We all have seen the media report a particular index breaking through record numbers. At the moment the focus is on the Dow Industrial average which is close to, but not able to break through the 20,000 number. Is that important to you? Should it be important to you? So which index should you look at as your barometer? Well that depends on your style or market goals. Today we will break each one of them down so you can be better prepared.

The Dow Jones Industrial average is by far the most popular index that gets reported on financial media channels as well as the standard news outlets. It is comprised of 31 stocks that are the best performing and largest companies (by market capitalization) out there. The problem is that it only represents a few, big stocks. For most it isn't an appropriate measure of the actual market performance. In addition, if one stock under performs they can switch it out with another, better performing name. Generally those that follow the Dow Industrial average are those that are passive investors with little to no participation in their portfolios.

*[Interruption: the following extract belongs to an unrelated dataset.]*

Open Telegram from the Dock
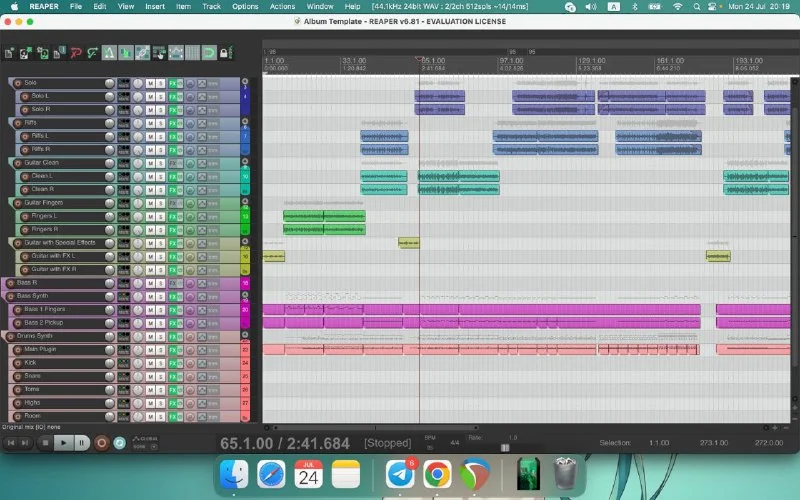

The S&P 500 is known as the second most popular index. As the name states it is made up of 500 stocks. Now just by the sheer size of the index it can be assumed that it has a better sampling of the overall market performance. Those that follow the S&P 500 are more active traders, and industry professionals. The reason is simple. It is likely that they have, or manage portfolios that are made up of at least some of the names in the S&P 500. Also, with more names as a measurement professionals can more accurately gauge particular sectors of the market as well. If the top losers of the S&P 500 are mostly retail related then one can quickly assume that the retail sector is digesting some bad news or just having an off day.

Lastly we have the Nasdaq 100. This is typically used more by the day traders but also a secondary index for the professionals. It is made up of 100 tech stocks in particular. The day traders love to use this as a barometer of market performance simply because many of the fast, and active day trading stocks are part of the Nasdaq 100. Names like Amazon (NASDAQ: AMZN), Netflix (NASDAQ: NFLX), and Apple (NASDAQ: AAPL) to name a few. While these names are also members of the other indices it is highly likely that a day trader is looking at Nasdaq related names so this is their index.

Now this is just a guide but not something that is written in stone. There are many day traders that focus on Dow stocks and of course there are many fund managers that specialize in Nasdaq names. Its just a sampling of what index may benefit you the most for your particular style.